Their primary mission is Aircraft Battle Damage Repair. They're the smallest of three units that do such work across the entirety of the Air Force.
The unit of 25 people — all currently men — operate under the guidance of Senior Master Sgt. Thomas Opp. They work with aircraft engineers to find fixes in tough conditions.
"We're kind of like a Band-Aid. We're like the firemen for aircraft maintenance," Opp said.
"The main part of our mission is all overseas. Nobody is shooting aircraft in the states or over in England or anything. These are all in Afghanistan and Iraq and the bases we have over there," he said.
Opp supervises four teams of six people each, three sheet metal workers and three crew chiefs.
Typically, a team has about 72 hours to respond to a war zone when they've been called up for service. A quick check of training requirements, medical clearances and plane tickets are usually all that stand between them and work in a combat zone.
"Some of these repairs, you're only looking at a couple hours to fix. That's easy. But most of the time when we get tagged, it's a bigger one. When a round goes through there (an aircraft) and explodes, it doesn't look that bad on the outside. It's when you open the panel up, or cut it out, that you see everything destroyed behind it," Opp said.
The team has a trailer loaded with everything they need to get an aircraft back in the air.
"When we deploy, they have every tool, every piece of metal, every rivet, every fastener, every piece of tubing, every piece of cable, is in that trailer," Opp said.
Even though each member has a special assignment, they all receive additional training.
"If you're out in a war zone, and it's really going off, my crew chief could be dead tomorrow, and all I've got left is a sheet metal guy, so everyone kind of cross trains on everyone else's stuff," Opp said.
Technical Sgt. Lance Green is in charge of that training, which is required once a year but each member goes through twice.
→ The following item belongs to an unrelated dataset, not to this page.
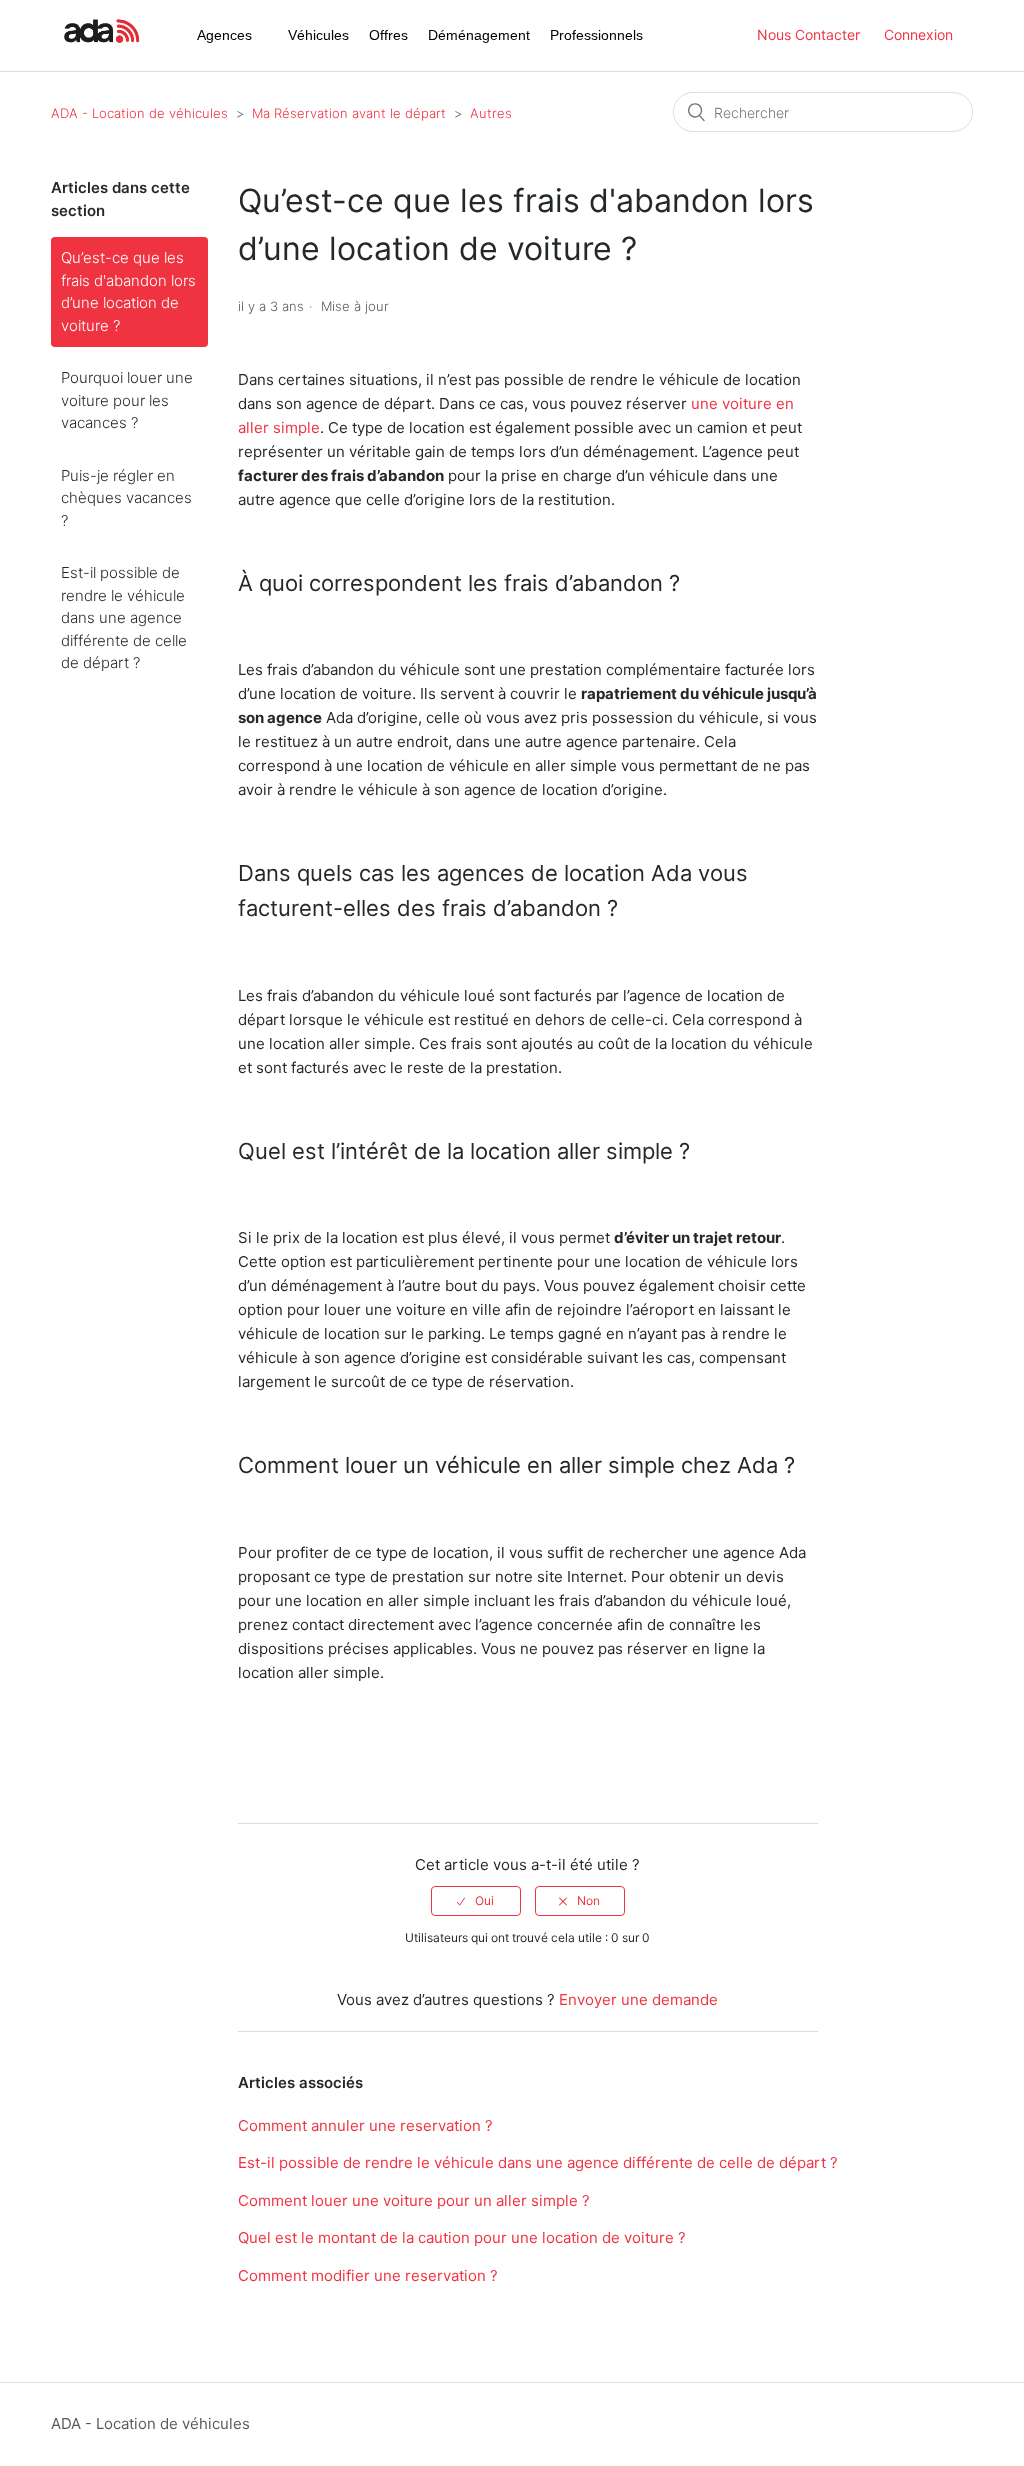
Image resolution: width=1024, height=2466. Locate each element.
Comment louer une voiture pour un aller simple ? (414, 2200)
Green specializes in sheet metal work.
"We're pretty much split right down the middle between the sheet metal guys who do structural repairs and your crew chiefs, which are kind of a jack of all trades. They'll do inspections, simple component replacements. While we're super-specialized on structures, they kind of have a general knowledge of the majority of the aircraft," Green said.
"If an aircraft receives battle damage downrange, our job is to get it back in the air as quickly as possible because we want to have the most aircraft available for combat sorties on that mission as possible," he said.
"When you're downrange, it's something that's structurally sound, but we can accomplish in a very rapid fashion. Simple. Quick. Get it back into the fight," Green said.
The members volunteer and are selected for periods of four years. Whenever they're not in war zones, they help check out older aircraft, do maintenance work on planes on bases, and train.
"It's controlled chaos, so we just start blowing holes where we know there's everything behind it," Opp said. "While we're doing this, during the exercise, we actually attack them while they're trying to fix airplanes and make it as real as possible."
In addition to loud noises, crew members are shot at with paintball guns.
And whenever everyone is caught up on work, Opp will authorize them to do volunteer work in the community, like manning soup kitchens and working with the food bank.
But the assignment definitely can take its toll with all the unknowns that come into working on the unit.
We want people that really want to be here, because we can be gone 200 days a year, and if you don't have a strong relationship with your family or a strong financial background, it can be detrimental," Opp said.